*PAGE*.
========================================================================

The Seiders' Report: A Housing Overview by the NAHB's Chief Economist
Highlights

- Real GDP growth has been running seriously below trend for several quarters and the labor market has been weakening systematically since late last year. That pattern promises to persist over the balance of the year and into 2009, producing a “growth recession” if not an official economic recession.
- The major danger zone for the U.S. economy has shifted to the second half of this year, particularly to the fourth quarter, largely reflecting “payback” for the fiscal stimulus that’s supporting consumer spending during the middle two quarters of the year. A dwindling drag from housing, further improvements in our trade balance and a policy-related firming of business capital spending will be needed to keep the economy afloat as consumer spending weakens late this year.
- Surging prices for energy and food have driven headline inflation numbers into the stratosphere, and inflation expectations in the private sector have risen significantly. Even so, key measures of “core” consumer price inflation (excluding food and direct energy prices) have been remarkably well contained. Growing slack in labor markets should hold down unit labor costs and put downward pressure on core inflation during the second half of this year and into 2009.

========================================================================

*DATA BLOCK*.
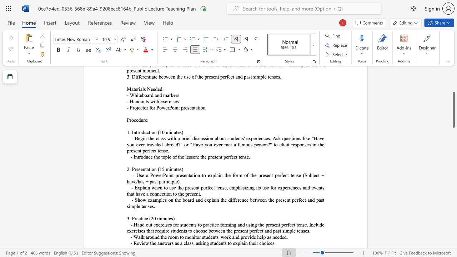 This screenshot has height=257, width=457. What do you see at coordinates (177, 237) in the screenshot?
I see `the 1th character "m" in the text` at bounding box center [177, 237].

========================================================================

*DIRECTION A*.
Answer these questions using the Seiders' Report:
(i) What term does the report use for the result of the weak growth pattern if no official economic recession occurs?
(ii) Which quarter does the report single out as the main danger zone for the U.S. economy?
(iii) What does the report expect to hold down unit labor costs?
*DIRECTION B*.
Write the next part of the Seiders' Report, starting after its final sentence.

*TASK RESULT A*.
(i) A "growth recession"
(ii) The fourth quarter
(iii) Growing slack in labor markets

*TASK RESULT B*.
- Financial market conditions have taken another turn for the worse, following improvements from the abyss reached in March when Bear Stearns essentially went under. Financial institutions are once again announcing sizeable mark-to-market asset write-downs, volume in private securitization markets is spotty at best, credit quality spreads are widening again in bond and mortgage markets, and the stock market has staged a rapid retreat. These unexpected turnarounds have seriously complicated the near-term economic outlook and presented the Fed with yet another set of challenges.
- The Fed held monetary policy steady at the June 24-25 FOMC meeting while paying more lip service to potential inflation pressures. We expect the Fed to talk tough on inflation but to maintain the current “accommodative” monetary policy stance until the second quarter of next year. Fed funds futures markets are moving toward this view, and long-term Treasury rates have receded in the process.
- Home sales have been mixed recently, continuing to erode in the new-home market but stabilizing in the existing-home market. Existing-home sales are reflecting rising foreclosures and foreclosure sales, a process that’s actually putting heavier downward pressure on the new-home market. NAHB’s surveys of home builders have yet to show stabilization of either net home sales or sentiment regarding the demand side of the single-family market.
- Weak demand and heavy oversupply continue to put substantial downward pressure on house prices, at least on a national-average basis. Median prices of new and existing homes sold continue to trail downward while prominent repeat-sales measures are falling sharply. The S&P/Case-Shiller 20-city composite fell at a 19% seasonally adjusted annual rate in April and was down by 17% from its mid-2006 peak.
- Price-to-income ratios now have fallen back to normal historical ranges and standard measures of housing affordability have picked up a good bit from their mid-2006 lows. However, tight mortgage lending standards and expectations of further house price declines have kept prospective home buyers on the sidelines.
- Housing production is still on a downward path, and improvements in new-home sales and inventory positions must be achieved before any sustained pickup in housing starts can occur. We expect the recovery in housing starts to begin in the second quarter of next year, although we expect both housing starts and residential fixed investment to be down in 2009 on a year-over-year basis.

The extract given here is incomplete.